Seçilmiş Metin

Sırkıntı aşiretine gelince, onlar Çukurova’da kışlar, İnderesi’nde yaylaya çıkarlardı. Sırkıntılılar, henüz 1859’da Kozanoğullarının idaresi altında zulüm gördükleri için ziraatla uğraşmak istediklerini bildirerek iskanlarını istemişlerdi. Fırka onları kışlaklarına iskan etmiş ve bir çok köyler kurmuşlardı. Sırkıntılılar, Sarıçam ile Ceyhan nehri arasında 18 köyde yaşamaktadırlar ve Tepecikören köyü bey köyüdür. Fırka-i İslahiye ile Türkmenlerin son savaşı 1877’de Kilken Çayı ile Akdeğirmen (Kozan Barajı kuzeyi) tarafında oldu. Türkmenler 75 ölü ve 200 yaralı verirken Fırka görevlisi Akif Paşanın tek ölmüş adamı yoktur. Fırka-i İslahiye’nin bu iskan hareketi bazı zararlar doğurmasına rağmen başarılı olmuş ve devir için faydalı hizmetler görmüştür.

Çalışma Sorusu
Sırkıntı aşiretiyle ilgili metne göre aşağıdaki soruları cevaplayınız.
(a) Sırkıntılılar kışı nerede geçirir, yaylaya nereye çıkarlardı?
(b) Sırkıntılılar Sarıçam ile Ceyhan nehri arasında kaç köyde yaşamaktadır ve bey köyü hangisidir?
(c) 1877'deki son savaşta Türkmenler kaç ölü ve kaç yaralı vermiştir?

Veri Bölümü
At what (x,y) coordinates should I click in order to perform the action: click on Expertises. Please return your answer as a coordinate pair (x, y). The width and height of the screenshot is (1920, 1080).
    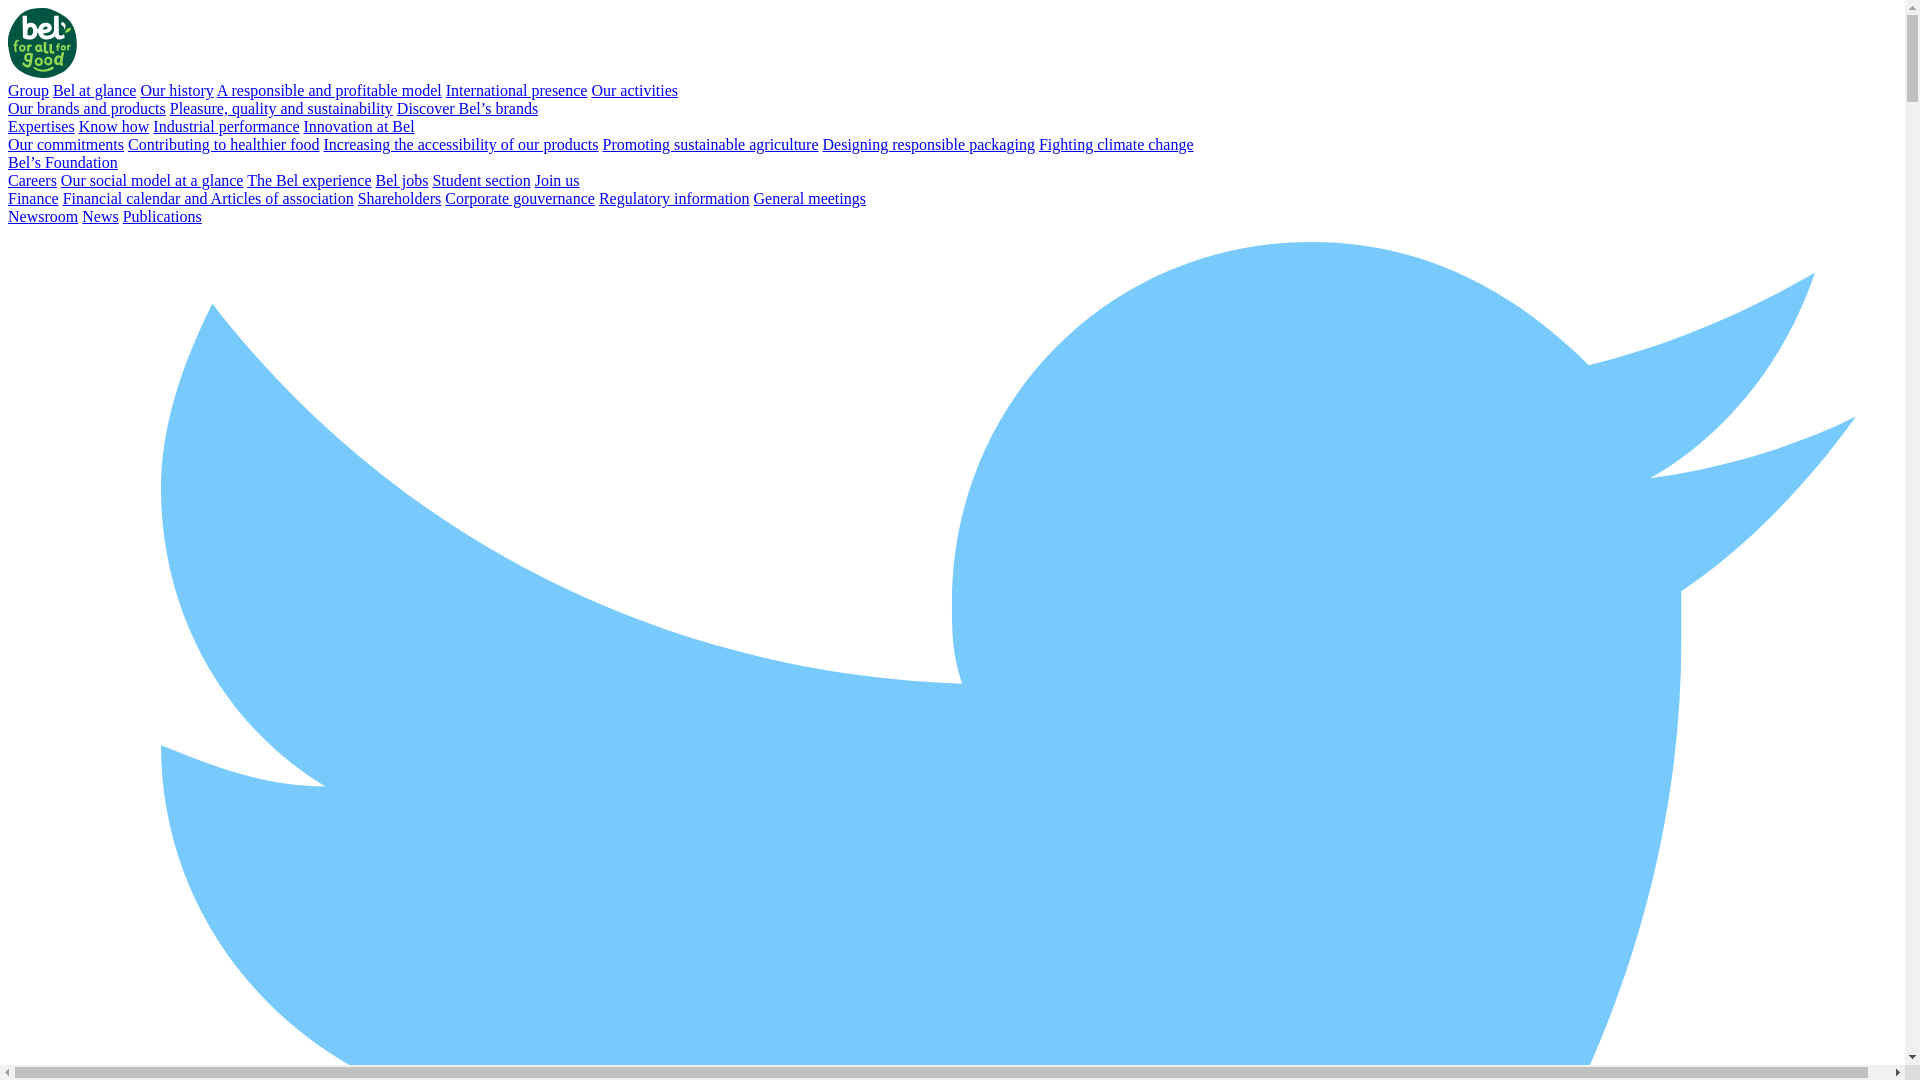
    Looking at the image, I should click on (42, 126).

Alıştırmanın Cevabı
(a) Çukurova'da kışlar, İnderesi'nde yaylaya çıkarlardı.
(b) 18 köyde yaşamaktadırlar; bey köyü Tepecikören'dir.
(c) 75 ölü ve 200 yaralı vermişlerdir.